There are people who are committed to active engagement with this issue even during the quiet times, when there are no Kevin Williamsons in the headlines, no Supreme Court justices to be nominated, no presidential candidates on the ballot. I am honored to have been asked by some of them – the leaders of Democrats for Life America (DFLA) – to speak at their national conference this summer in Denver. I am not a pro-life professional. What I’ve been asked to address is how we can talk to each other in this contentious environment in ways that might move the conversation forward. This is something I know a little bit about.
What I know is that people’s minds aren’t changed in a climate of antagonism, them and us. I’ve been reading a fascinating sociological history of the rise of Christianity by Rodney Stark (aptly titled The Rise of Christianity). Stark, a sociologist with a “hobbyist’s” interest in the early Christian movement, says, “The basis for successful [conversion] movements is growth through social networks, through a structure of direct and intimate interpersonal attachments” (p. 20; emphasis original). This in 1997, before the more recent interest in and study of social networks and social contagion. “Intimate interpersonal attachments,” says Stark, are the basis of converting someone from one way of looking at the world to another. Family ties. Friendship. Love.
This is not to say that we have to agree, or even agree-to-disagree. What it means is that we need to learn to differentiate between the content of the argument and the person who’s making it. We have to consider the humanity of the other. He or she is not my opponent, however much his or her argument may be anathema to all I hold dear. I have to become open to the other as a person, equal to me. That is, if I want a chance of persuading.

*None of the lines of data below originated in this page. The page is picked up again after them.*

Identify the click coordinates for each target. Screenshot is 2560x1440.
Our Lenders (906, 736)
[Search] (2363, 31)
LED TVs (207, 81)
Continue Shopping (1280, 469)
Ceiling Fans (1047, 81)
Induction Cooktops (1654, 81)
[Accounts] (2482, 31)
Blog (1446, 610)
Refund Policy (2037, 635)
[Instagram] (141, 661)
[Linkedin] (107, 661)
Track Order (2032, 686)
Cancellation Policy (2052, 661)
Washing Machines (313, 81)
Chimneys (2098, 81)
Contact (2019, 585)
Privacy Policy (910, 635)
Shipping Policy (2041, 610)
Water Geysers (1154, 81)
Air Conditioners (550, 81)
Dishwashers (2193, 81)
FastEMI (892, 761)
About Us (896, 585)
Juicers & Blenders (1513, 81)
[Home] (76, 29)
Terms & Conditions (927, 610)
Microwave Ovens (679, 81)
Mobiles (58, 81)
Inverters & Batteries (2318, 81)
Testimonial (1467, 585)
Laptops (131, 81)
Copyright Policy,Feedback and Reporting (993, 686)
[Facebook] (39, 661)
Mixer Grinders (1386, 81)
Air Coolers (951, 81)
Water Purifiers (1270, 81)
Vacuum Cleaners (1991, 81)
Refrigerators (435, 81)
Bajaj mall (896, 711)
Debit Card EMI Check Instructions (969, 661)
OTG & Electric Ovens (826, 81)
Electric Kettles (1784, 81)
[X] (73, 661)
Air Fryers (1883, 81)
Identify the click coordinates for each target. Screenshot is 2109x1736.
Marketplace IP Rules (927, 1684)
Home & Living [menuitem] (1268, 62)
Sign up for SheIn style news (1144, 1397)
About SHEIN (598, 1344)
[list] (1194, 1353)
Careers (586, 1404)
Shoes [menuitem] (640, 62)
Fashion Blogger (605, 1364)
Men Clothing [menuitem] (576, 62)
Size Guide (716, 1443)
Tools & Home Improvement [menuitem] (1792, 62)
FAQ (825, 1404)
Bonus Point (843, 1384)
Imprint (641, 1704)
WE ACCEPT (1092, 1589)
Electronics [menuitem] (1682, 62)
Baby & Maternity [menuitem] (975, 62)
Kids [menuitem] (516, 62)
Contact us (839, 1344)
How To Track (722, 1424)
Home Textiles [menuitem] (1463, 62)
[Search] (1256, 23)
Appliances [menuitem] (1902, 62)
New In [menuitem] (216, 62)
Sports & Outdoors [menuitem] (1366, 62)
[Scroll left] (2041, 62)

Often, that’s not what we want. Instead, what we want is to feel that we’re right and they’re wrong. We want moral superiority. We want to claim the victory of our rightness. If we care about the issue we’re defending, especially if we see it as a moral imperative, like the abolition of abortion, it can become damned frustrating when they can’t see the obvious merits, the unassailable truth, of our arguments. Out of our feelings of impotency comes inevitable demonization. Not only is the other wrong, he’s “crazy,” “sick,” “perverted,” a “stupid asshole pig,” an “idiot.”
I’m sad to say that the quotes above are from the comments section of the DFLA Facebook page post about Kevin Williamson. This is the formula for maintaining the stalemate: Us v. Them.
If we are serious about changing laws, we need first to change minds and hearts. This requires that we consider the rational compromises we ourselves make to arrive at conclusions that we can live with. It means giving up a little of our moral superiority, our pride, our righteous indignation, and consider that even people whose views are abhorrent to us have reasons for thinking what they think and saying what they say. Do we have the courage to listen? Or are we too afraid of seeing the humanity of our so-called enemies?
One of my personal heroes, Father Greg Boyle, says in his recent book, Barking to the Choir: “Moral outrage is the opposite of God; it only divides and separates what God wants for us, which is to be united in kinship. Moral outrage doesn't lead us to solutions - it keeps us from them.” His approach doesn’t affirm destructive behavior but sees beneath to the life experience within which context the behavior makes sense. As it happens, Kevin Williamson was born in Texas in 1972 to a mother who put him up for adoption. A few years later, he could have been an abortion statistic. Conceived before my parents were married in 1966, the same is true of me. I’m not reaching for excuses, but for understanding. If we believe that we are defending a vital truth, one that means the difference between life and death, will we do what it takes to love our enemies, to establish “direct and intimate interpersonal attachments” to work toward genuine conversion – ours, theirs, the world’s?